**REQUIRED WORK:** Please give back, exactly as written, only the line containing "14 (271, 1215)" and every line after it until the data below ends.

**INFORMATION GIVEN:**
###
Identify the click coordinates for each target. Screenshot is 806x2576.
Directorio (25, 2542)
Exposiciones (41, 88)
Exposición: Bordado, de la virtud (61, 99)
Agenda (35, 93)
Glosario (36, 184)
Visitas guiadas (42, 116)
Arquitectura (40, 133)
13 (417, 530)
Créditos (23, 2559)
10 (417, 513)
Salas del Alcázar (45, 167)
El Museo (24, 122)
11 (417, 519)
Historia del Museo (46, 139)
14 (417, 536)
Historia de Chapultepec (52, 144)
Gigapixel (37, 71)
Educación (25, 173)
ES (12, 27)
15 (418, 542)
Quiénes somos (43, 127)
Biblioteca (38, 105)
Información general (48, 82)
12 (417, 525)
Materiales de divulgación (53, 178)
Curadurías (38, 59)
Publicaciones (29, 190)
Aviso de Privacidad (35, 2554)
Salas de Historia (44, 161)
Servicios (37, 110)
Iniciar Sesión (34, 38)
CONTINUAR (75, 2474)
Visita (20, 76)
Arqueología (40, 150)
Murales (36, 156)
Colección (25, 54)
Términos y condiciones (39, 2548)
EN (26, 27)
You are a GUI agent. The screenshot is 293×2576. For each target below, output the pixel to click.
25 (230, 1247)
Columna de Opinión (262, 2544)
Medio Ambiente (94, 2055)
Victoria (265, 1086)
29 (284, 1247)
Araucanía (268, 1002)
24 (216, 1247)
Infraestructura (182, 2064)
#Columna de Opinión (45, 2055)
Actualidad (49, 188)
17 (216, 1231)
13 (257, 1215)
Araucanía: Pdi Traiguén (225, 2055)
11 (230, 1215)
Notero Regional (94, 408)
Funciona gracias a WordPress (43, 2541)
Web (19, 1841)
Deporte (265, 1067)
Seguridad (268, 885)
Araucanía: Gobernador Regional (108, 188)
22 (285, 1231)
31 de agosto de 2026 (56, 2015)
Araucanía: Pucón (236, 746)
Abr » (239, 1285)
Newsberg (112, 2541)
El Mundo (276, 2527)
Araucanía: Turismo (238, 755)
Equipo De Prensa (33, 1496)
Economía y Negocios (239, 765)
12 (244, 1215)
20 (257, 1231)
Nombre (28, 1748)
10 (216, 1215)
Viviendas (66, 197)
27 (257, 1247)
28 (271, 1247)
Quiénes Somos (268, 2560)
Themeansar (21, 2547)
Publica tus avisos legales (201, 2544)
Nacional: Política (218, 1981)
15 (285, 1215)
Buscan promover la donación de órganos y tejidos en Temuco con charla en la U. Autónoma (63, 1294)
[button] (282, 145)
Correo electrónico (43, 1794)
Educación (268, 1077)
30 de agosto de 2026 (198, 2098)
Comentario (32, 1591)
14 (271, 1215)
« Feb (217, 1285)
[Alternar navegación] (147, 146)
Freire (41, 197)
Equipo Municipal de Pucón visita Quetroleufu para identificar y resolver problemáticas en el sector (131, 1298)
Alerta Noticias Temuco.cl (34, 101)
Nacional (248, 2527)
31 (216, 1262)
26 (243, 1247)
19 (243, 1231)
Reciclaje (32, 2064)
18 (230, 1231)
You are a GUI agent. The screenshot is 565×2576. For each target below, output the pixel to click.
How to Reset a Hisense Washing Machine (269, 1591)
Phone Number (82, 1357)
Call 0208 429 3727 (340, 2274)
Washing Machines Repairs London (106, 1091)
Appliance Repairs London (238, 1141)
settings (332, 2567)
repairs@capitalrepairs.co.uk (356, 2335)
###
**ANSWER BOX:**
14 (271, 1215)
« Feb (217, 1285)
[Alternar navegación] (147, 146)
Freire (41, 197)
Equipo Municipal de Pucón visita Quetroleufu para identificar y resolver problemáticas en el sector (131, 1298)
Alerta Noticias Temuco.cl (34, 101)
Nacional (248, 2527)
31 (216, 1262)
26 (243, 1247)
19 (243, 1231)
Reciclaje (32, 2064)
18 (230, 1231)
You are a GUI agent. The screenshot is 565×2576. For each target below, output the pixel to click.
How to Reset a Hisense Washing Machine (269, 1591)
Phone Number (82, 1357)
Call 0208 429 3727 (340, 2274)
Washing Machines Repairs London (106, 1091)
Appliance Repairs London (238, 1141)
settings (332, 2567)
repairs@capitalrepairs.co.uk (356, 2335)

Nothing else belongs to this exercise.